Direction: Can you update the passage of the Smyrna timeline below that opens with "9 March 1919" and closes with "one sees it).", putting "Izmir" wherever "Smyrna" appears?

Source excerpt:
__________

Article 7 “The Allies have the right to occupy any strategic points in the event of a situation arising which threatens the security of the Allies.”

9 March 1919

  • Italian forces coming from the Dodecanese landed in Antalya

4 May 1919

  • U.S., UK and France support Lloyd George's proposal to give Smyrna zone to Greece.(Jensen 1979)

15 May 1919

  • Occupation/Liberation starts. Greek forces land in Smyrna, (depending from which side one sees it).
  • Hasan Tahsin shoots flag bearer

19 May 1919

  • landing of Mustafa Kemal (later Atatürk) in Samsun

22 July 1920

  • 6 Greek divisions cross the Milne line separating the Smyrna Zone from Anatolia (Jensen 1979)

10 August 1920

  • administration in Istanbul had signed the Treaty of Sèvres

9 September 1922

  • Occupation ends / starts . The last of the Greek forces leave Smyrna.
  • Small British force enters the city to hand power over to the Turks. (Jensen 1979)
  • Lynching of Chrysostomos of Smyrna by Turkish mob.

10 September 1922

  • Kemal entered Smyrna. (Jensen 1979)

13 September 1922

  • Great Fire of Smyrna (Jensen 1979)

__________

Material provided:

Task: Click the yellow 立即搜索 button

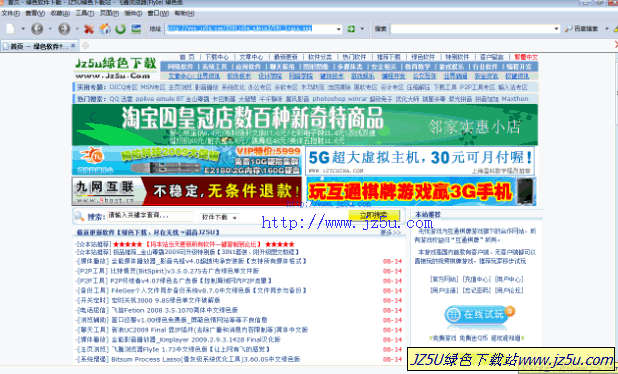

__________

Answer to the task:
9 March 1919

  • Italian forces coming from the Dodecanese landed in Antalya

4 May 1919

  • U.S., UK and France support Lloyd George's proposal to give Izmir zone to Greece.(Jensen 1979)

15 May 1919

  • Occupation/Liberation starts. Greek forces land in Izmir, (depending from which side one sees it).